▶ _INSTRUCTIONS TO FOLLOW_: Give the count of lines in the records that contain the string "image", and write nothing but that number.

▶ _MATERIAL PROVIDED_:

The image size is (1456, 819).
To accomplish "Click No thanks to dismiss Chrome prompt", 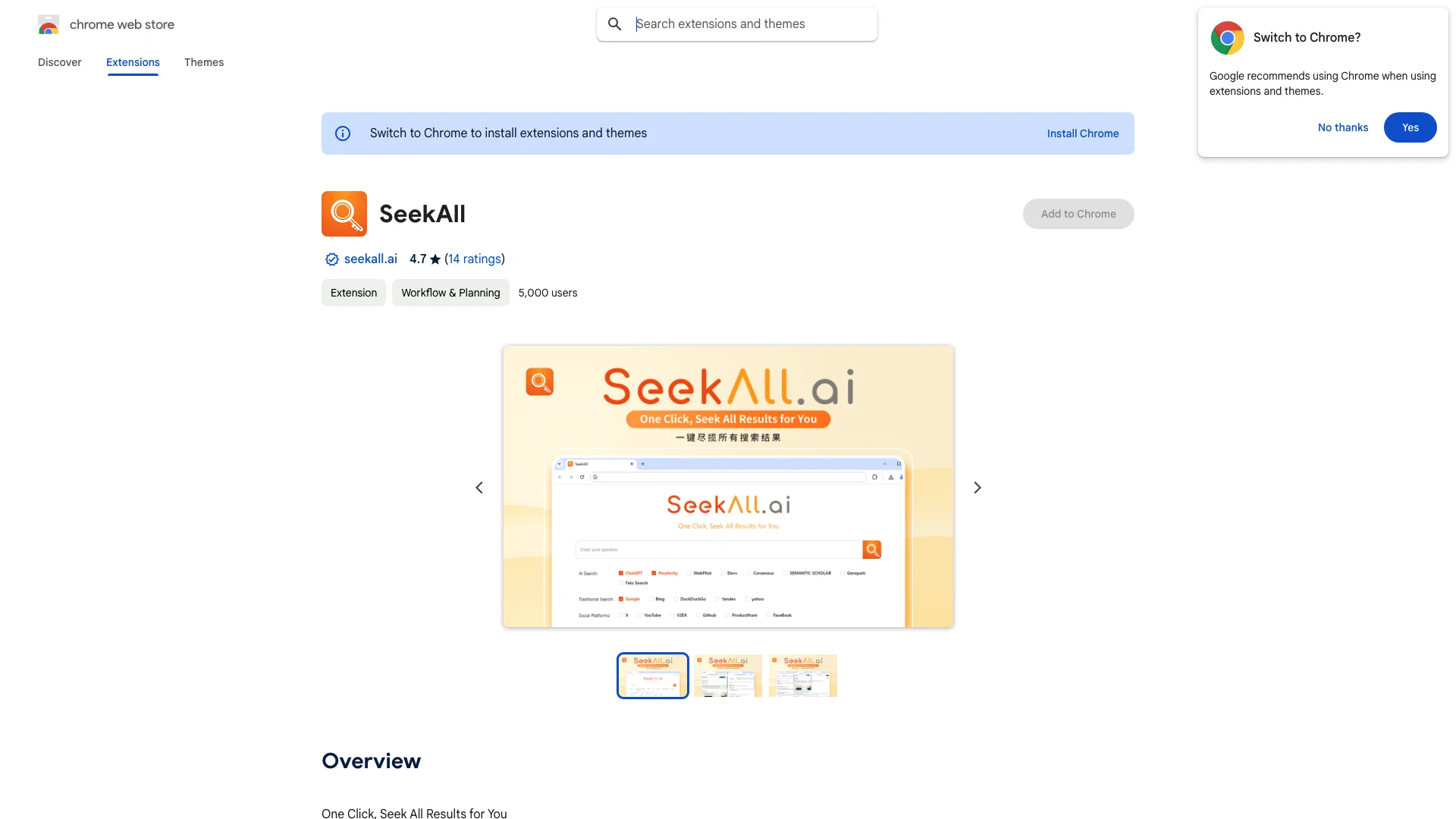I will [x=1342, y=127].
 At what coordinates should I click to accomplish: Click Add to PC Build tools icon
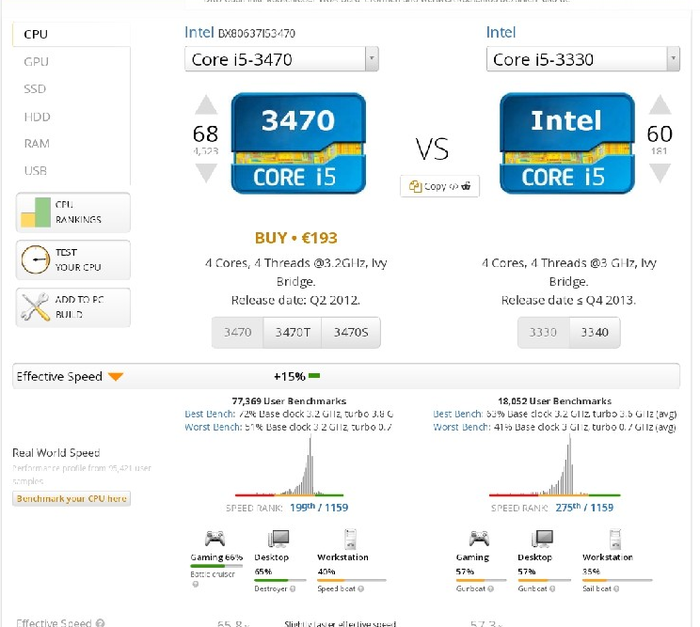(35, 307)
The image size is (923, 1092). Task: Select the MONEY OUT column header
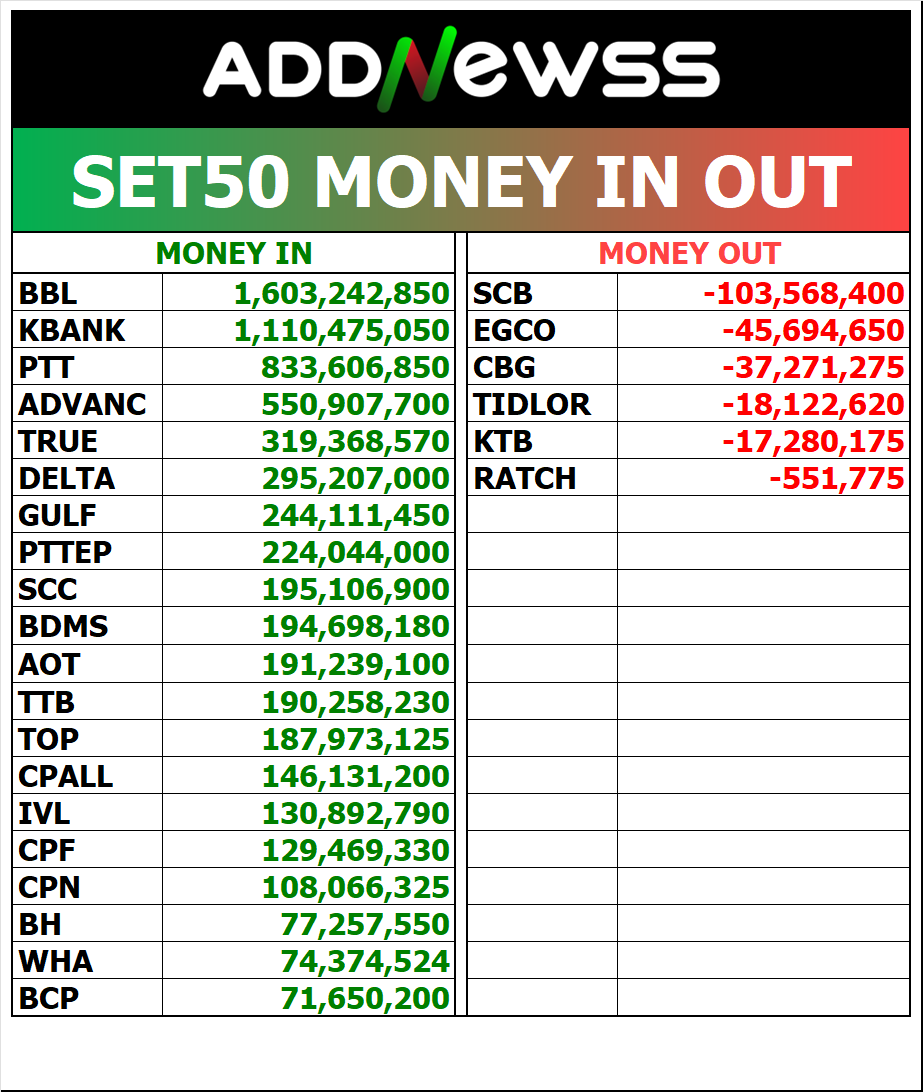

▶ _RESULT FOR THIS EXERCISE_: 2